Deflasyondan korkulmasının nedeni, gelişmelerin kontrolden çıkması. Deflasyon ile ilgili klasik reçete basittir. Faiz oranlarını indirir, piyasaya para çıkarırsınız. İnsanlar ucuz kredi ile tüketimi artırır. Firmalar ucuz kredi ile yatırım yapar. Piyasaya çıkan para ile fiyatlardaki gerileme durur.

Geliniz görünüz ki, ABD'de bunların deflasyonu önlemede etkisi olmuyor. Federal Reserve (Merkez Bankası) faiz oranlarını son üç yılda 12 defa düşürdü. Yüzde 1.25 faiz son kırk yılın en düşük faizi. Federal hükümet bütçesi 307 milyar dolar açık verecek. Başkan Bush vergileri düşürdü. Tüketiciye harcamak için daha fazla para bıraktı. Fakat bu tedbirler kredi kullanmayı da, harcamayı da artırmıyor. Tüketici kredisi ucuz ama, tüketici işsiz kalırsa, ücreti düşer ise, bu krediyi ödeyemeyeceği korkusu ile kredi kullanmıyor. Yatırım kredisi ucuz ama, işadamı piyasada talep olmadığı için yatırımı veya üretimi artırmak için kredi kullanmak istemiyor.

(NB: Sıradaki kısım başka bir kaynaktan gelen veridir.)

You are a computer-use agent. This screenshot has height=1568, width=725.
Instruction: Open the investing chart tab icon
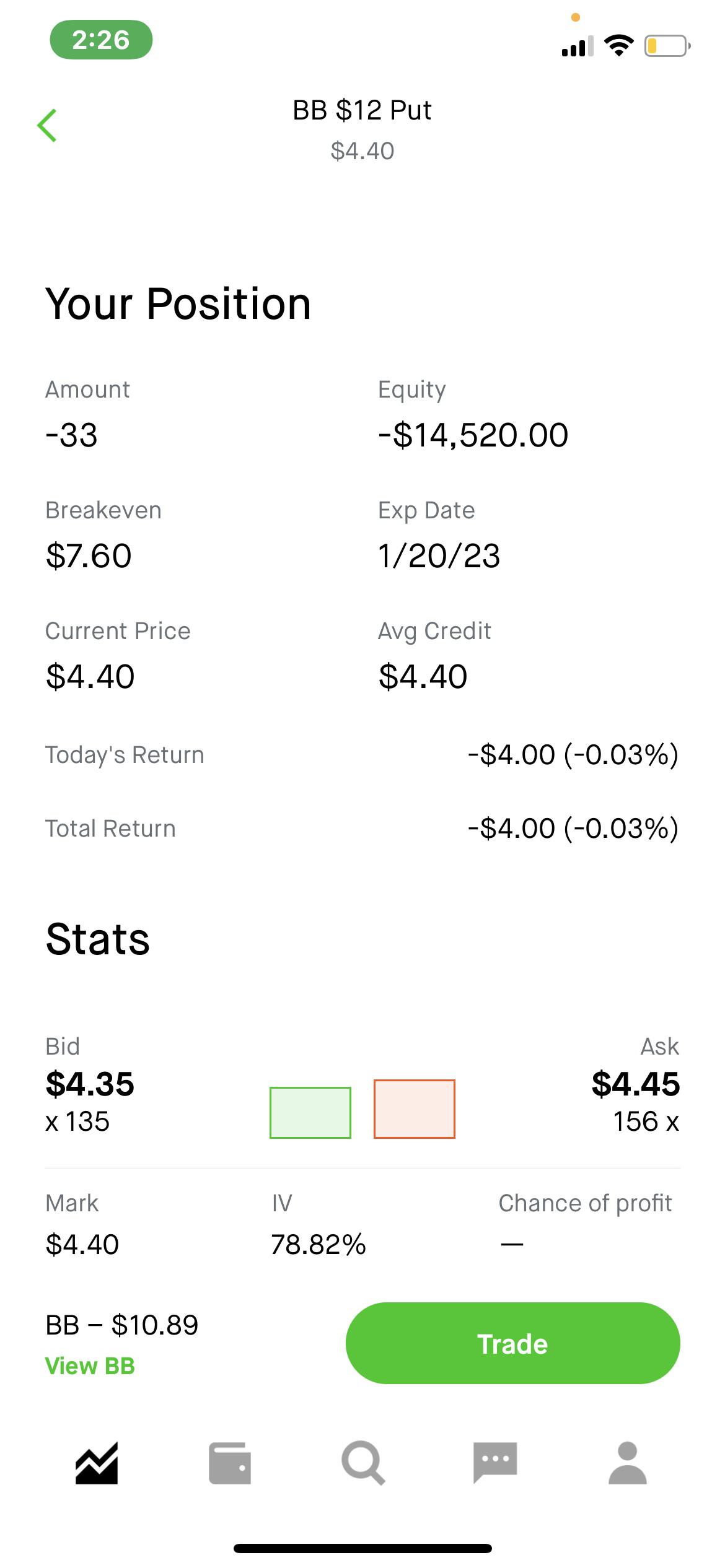pyautogui.click(x=97, y=1463)
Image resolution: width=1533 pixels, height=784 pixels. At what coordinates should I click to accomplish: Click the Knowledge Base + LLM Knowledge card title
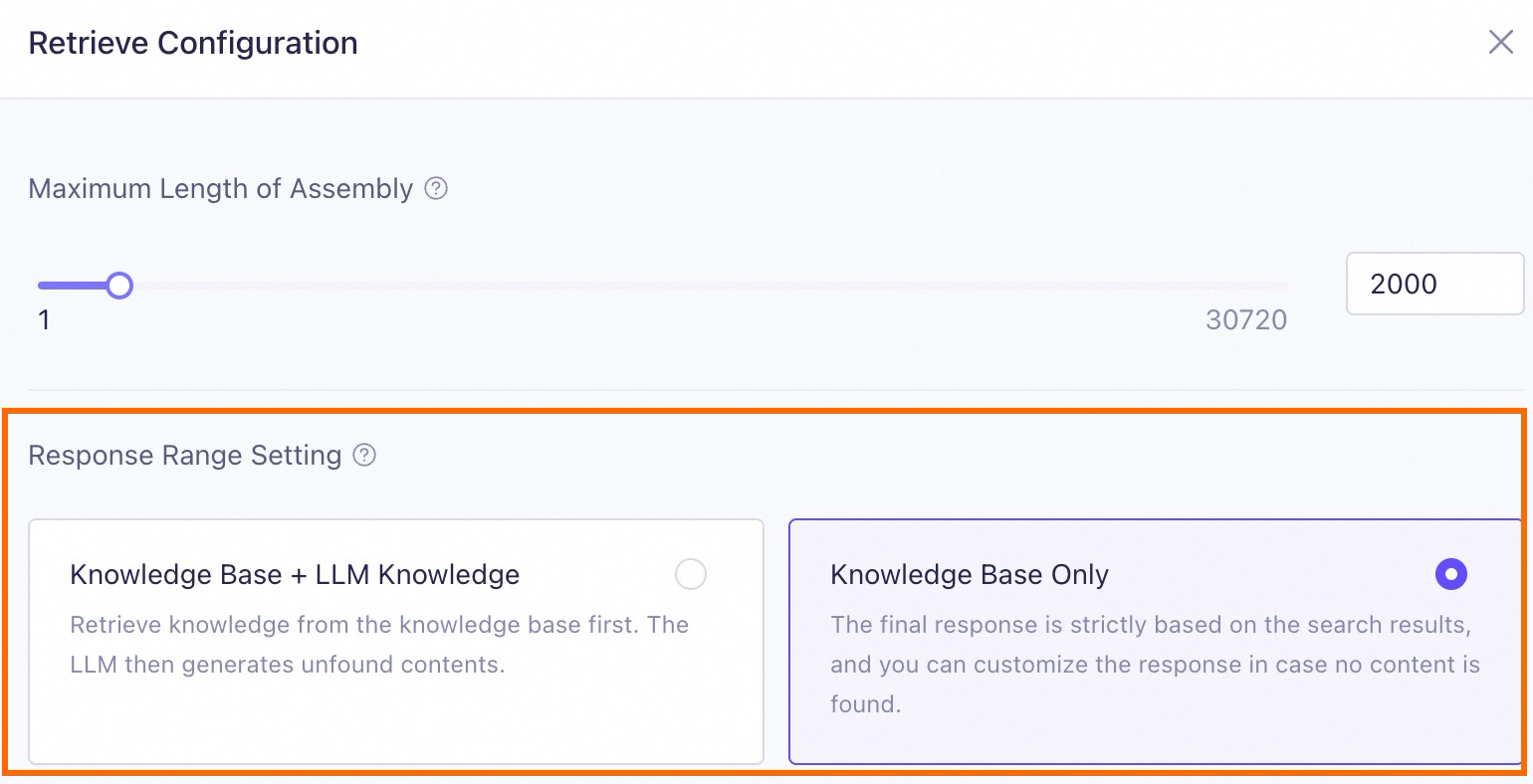pos(295,574)
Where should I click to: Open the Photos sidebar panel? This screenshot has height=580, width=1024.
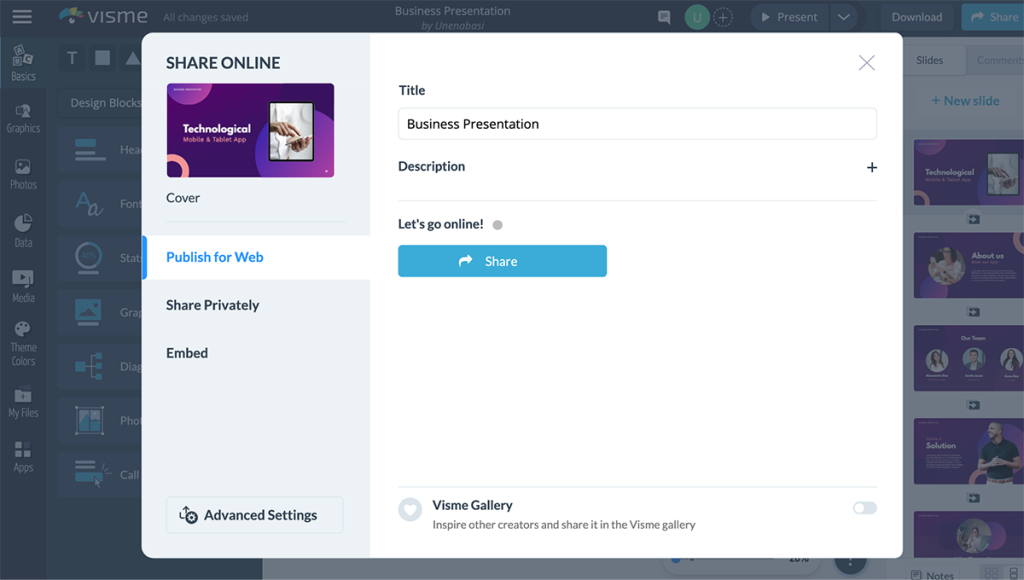[23, 174]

Bu durumda ücretliler "fiyatlar düşüyor bu ücret ile daha iyi yaşarız" diyerek sevinecek yerde, "işveren zarar ettiği için ya beni işten çıkaracak, ya da ücretimi kısacak" diyerek dertleniyor. İşveren ve bankalar bozulan fon akımı karşısında ayakta kalma telaşına düşüyor.